Donald Trump, Elon Musk ve ‘kötülüğün ötesi’ne geçmek

AÇLIKLA mücadele, yıllardır sonu gelmeyen iç savaşlara sahne olan Sudan’ın başkenti Hartum’da en yaşamsal meselelerden biri.

Hartum’da yüzbinlerce insanın en önemli beslenme kaynağı, “çorba mutfakları”olarak adlandırılan, insanlara ücretsiz çorba dağıtılan mekânlar. New York Times’ın haberine göre, bu mutfaklar Hartum’da tam 816 bin insanı doyuruyor.
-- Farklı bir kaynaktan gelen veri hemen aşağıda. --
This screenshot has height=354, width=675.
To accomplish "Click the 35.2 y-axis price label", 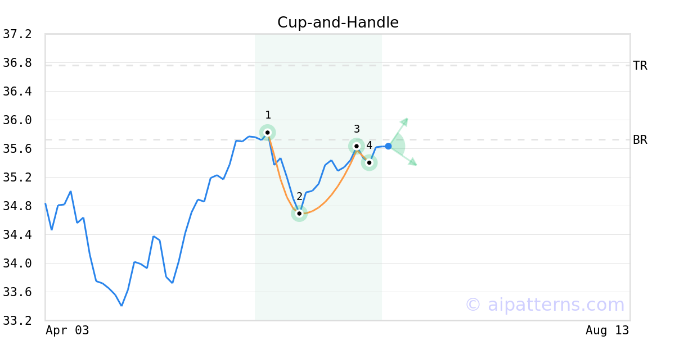I will tap(17, 178).
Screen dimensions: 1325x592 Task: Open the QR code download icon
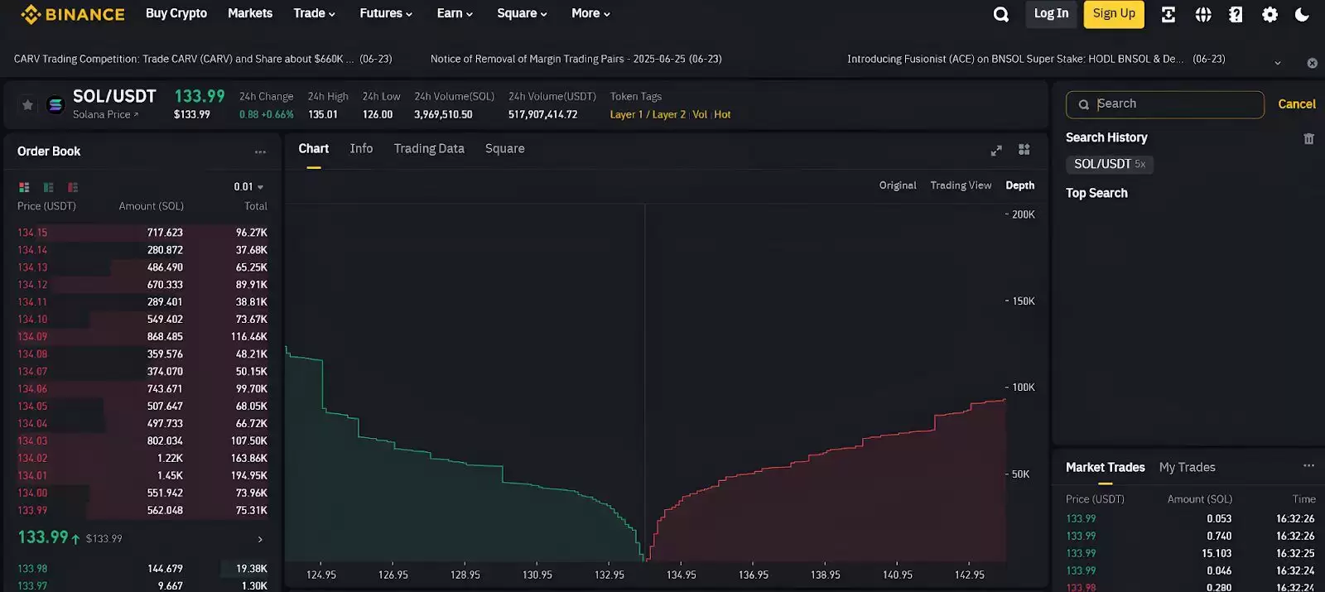(x=1168, y=14)
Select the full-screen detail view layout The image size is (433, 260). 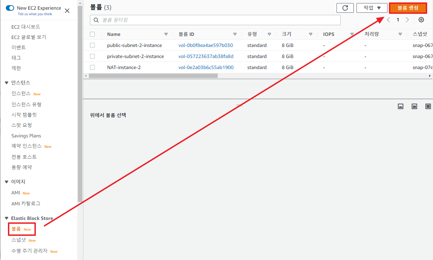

“Doyurmaktaydı...” diye bitirmek bu cümleyi daha doğru olacaktır. Çünkü bu mekânların işlevi artık büyük ölçüde geçmiş zamana ait bir faaliyeti anlatmaktadır.

Donald Trump’ın geçen 20 Ocak’ta başkanlık koltuğuna oturmasından hemen sonra Hartum’daki bu mekânların çoğunda çorba dağıtımı durmuştur.

Bunun nedeni, Trump’ın icraatının ilk adımlarından biri olarak, ABD Uluslararası Kalkınma Ajansı’nın (USAID/US Agency for International Development) faaliyetini askıya almasıdır.

*

Sudan’da insani yardımlar alanında istisnai bir mesai sergileyen “Acil Yardım/Müdahale Odaları” (Emergency Response Rooms) isimli sivil toplum inisiyatifinin sözcüsü Hajooj Kuka, ABD fonlarının kesilmesiyle birlikte bu mekânların faaliyetlerinin önemli ölçüde durma noktasına geldiğini anlatıyor.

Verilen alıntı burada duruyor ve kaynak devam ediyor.